Please copy every record below exactly, but leave the pictures out.

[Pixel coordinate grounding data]
######
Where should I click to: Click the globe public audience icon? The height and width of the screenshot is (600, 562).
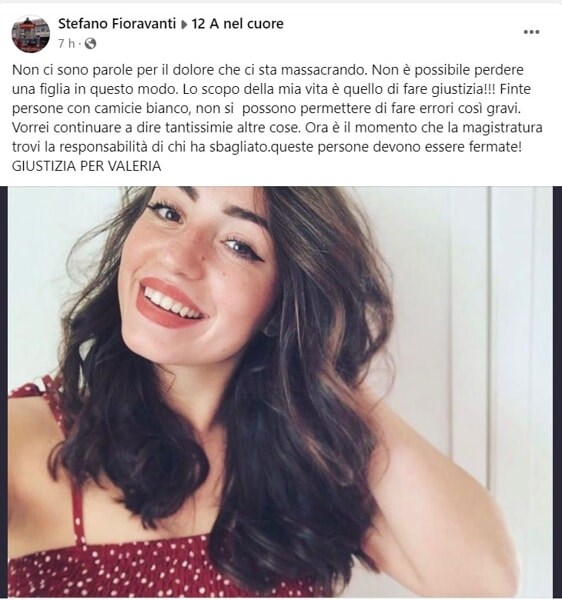coord(90,44)
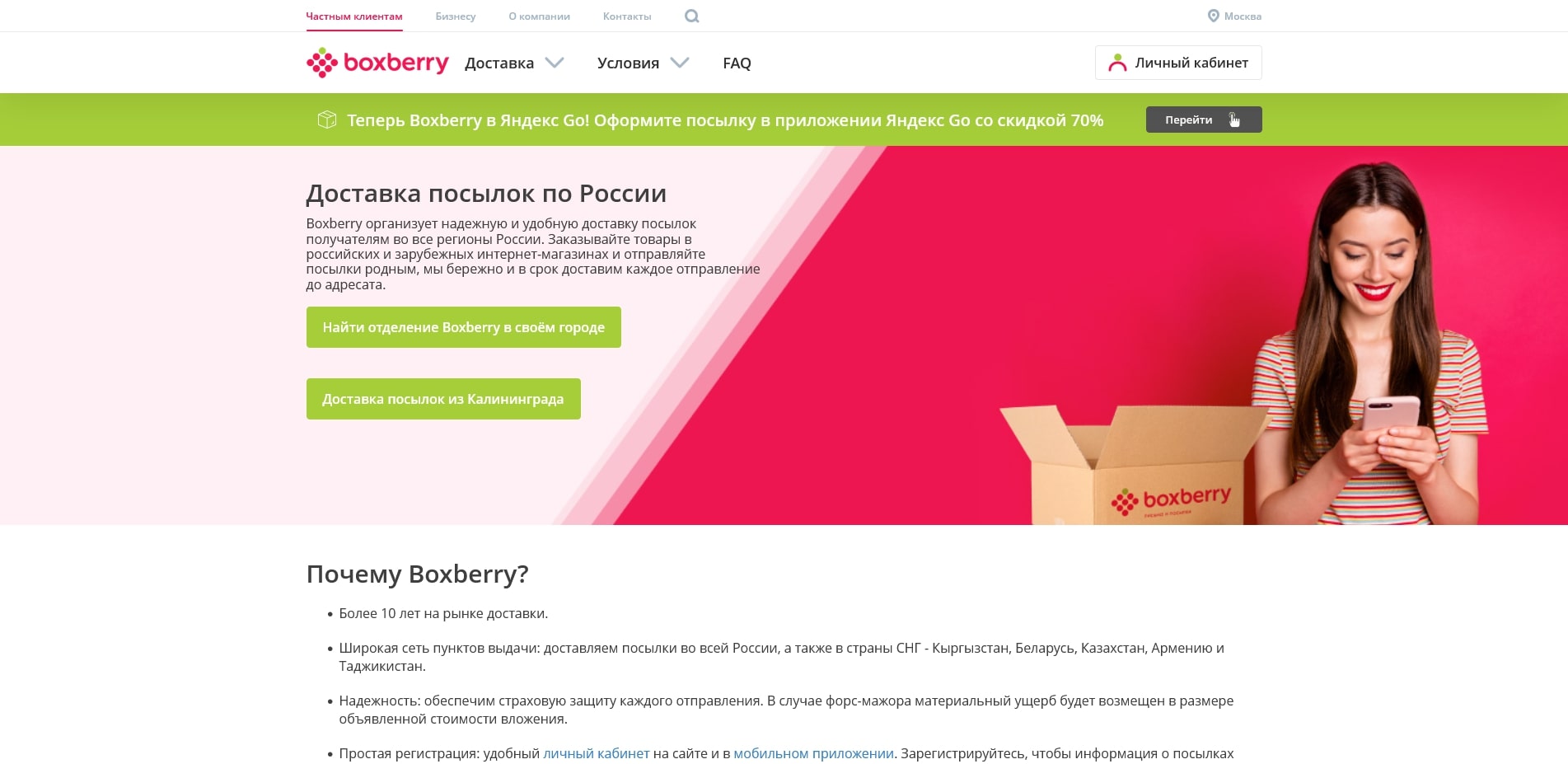Click the person icon in Личный кабинет
This screenshot has width=1568, height=764.
point(1118,62)
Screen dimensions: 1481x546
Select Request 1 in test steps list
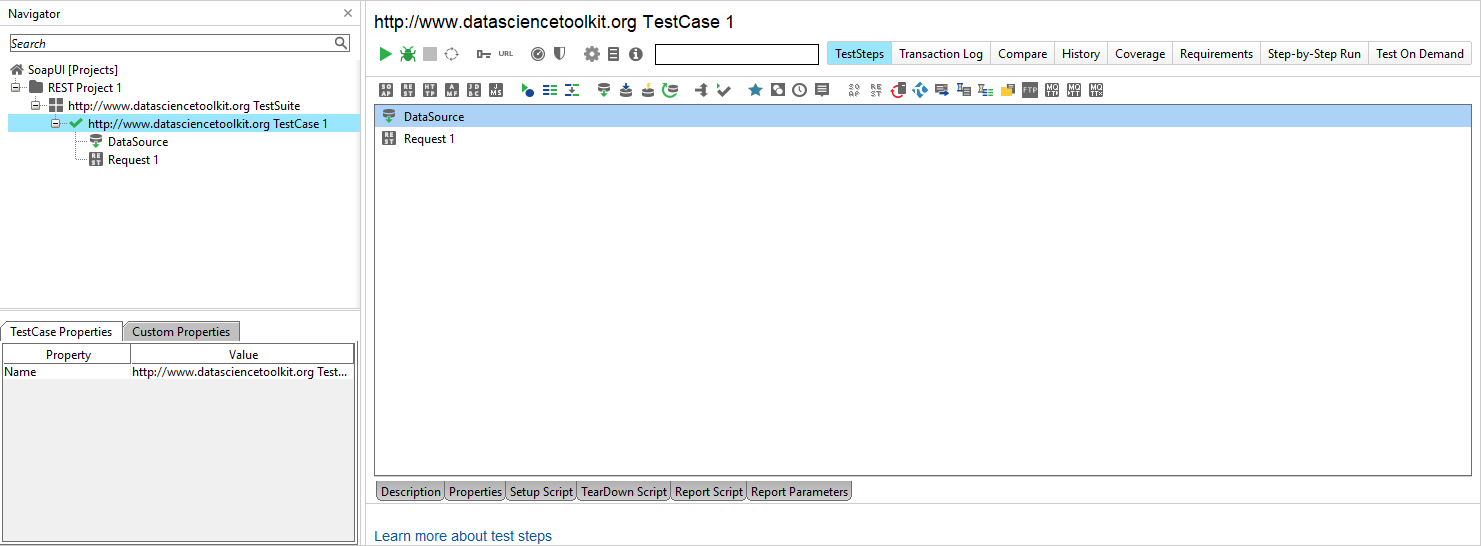429,139
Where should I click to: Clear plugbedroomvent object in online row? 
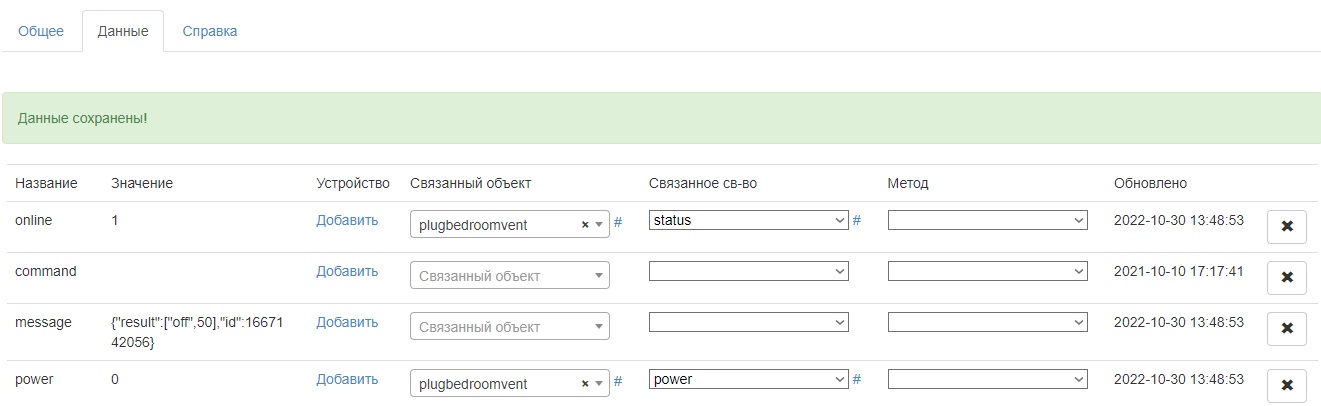pos(585,225)
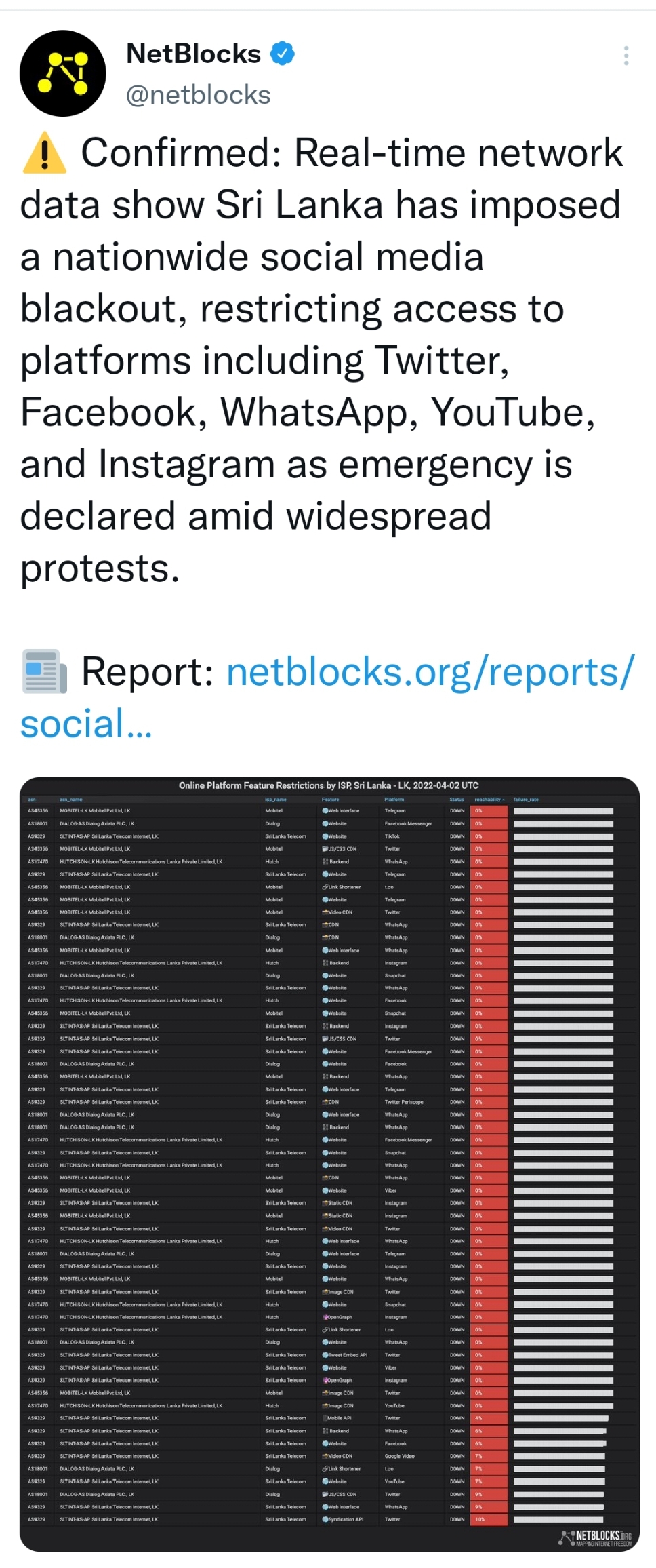Image resolution: width=656 pixels, height=1568 pixels.
Task: Click the asn_name column header
Action: click(x=71, y=800)
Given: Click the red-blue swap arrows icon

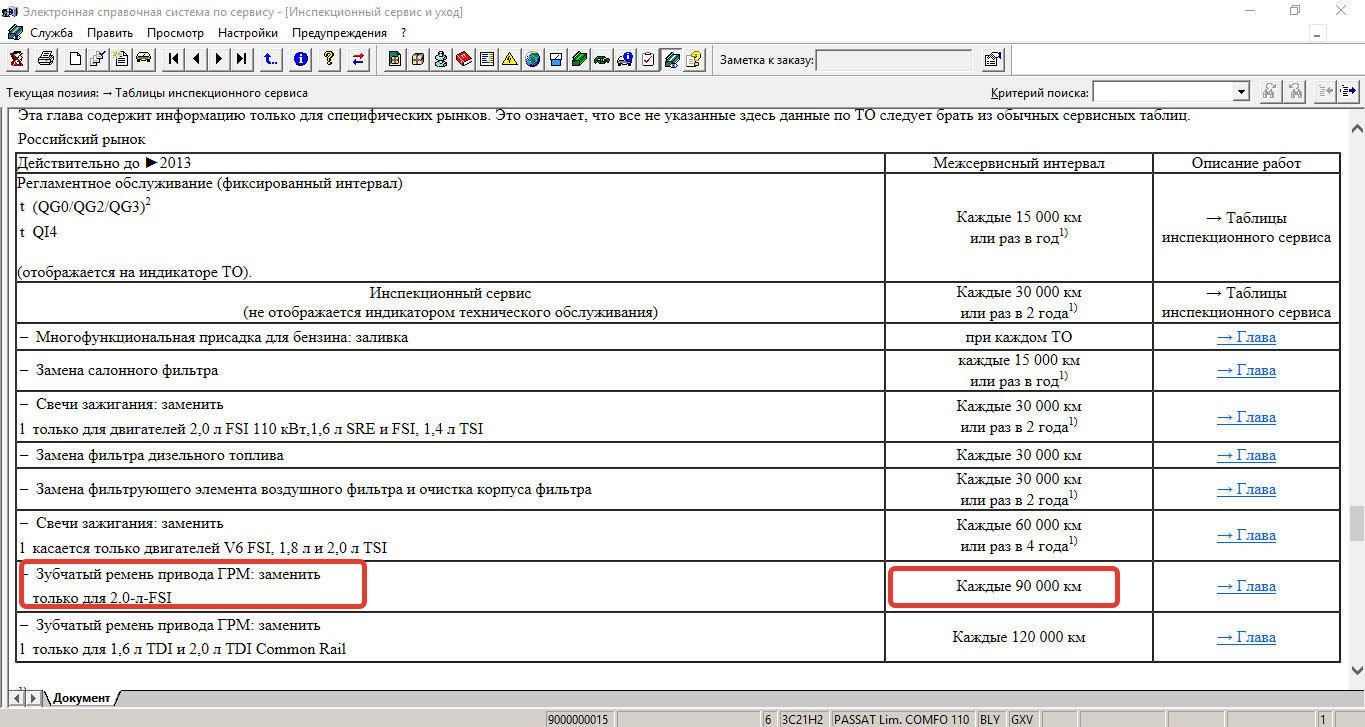Looking at the screenshot, I should (358, 59).
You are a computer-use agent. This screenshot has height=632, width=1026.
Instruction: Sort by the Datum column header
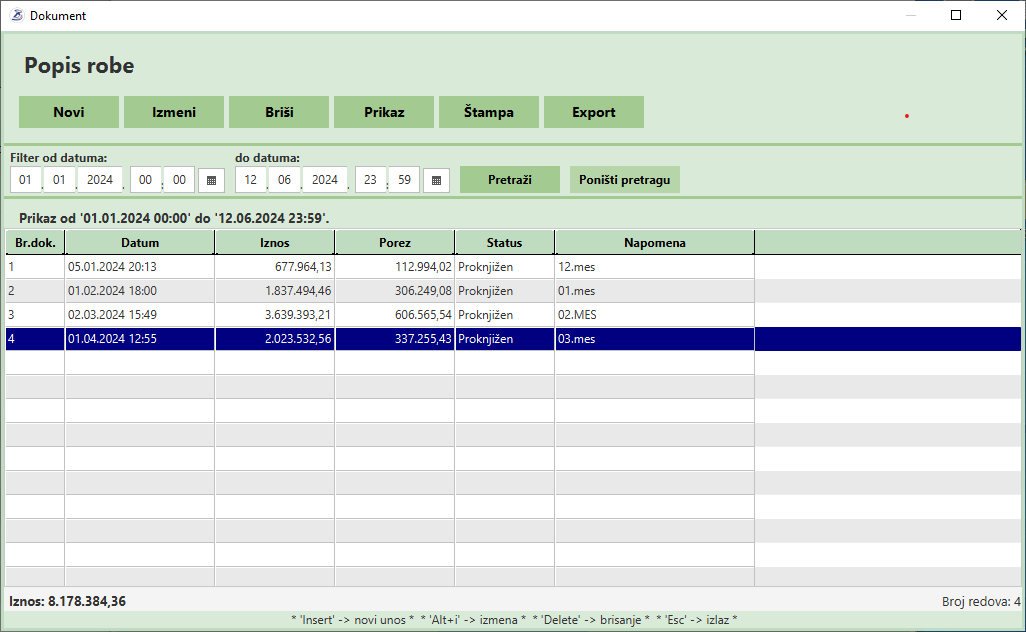click(x=140, y=243)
######
Response to this exercise
Where should I click to: Click the globe public audience icon? The height and width of the screenshot is (600, 562).
coord(90,44)
Click the person icon in Личный кабинет
This screenshot has width=1568, height=764.
point(1118,62)
Screen dimensions: 1481x546
Select Request 1 in test steps list
429,139
Where should I click to: Clear plugbedroomvent object in online row? 
pos(585,225)
Image resolution: width=656 pixels, height=1568 pixels.
Task: Click the asn_name column header
Action: click(x=71, y=800)
Given: Click the red-blue swap arrows icon

Looking at the screenshot, I should (358, 59).
You are a computer-use agent. This screenshot has height=632, width=1026.
Instruction: Sort by the Datum column header
click(x=140, y=243)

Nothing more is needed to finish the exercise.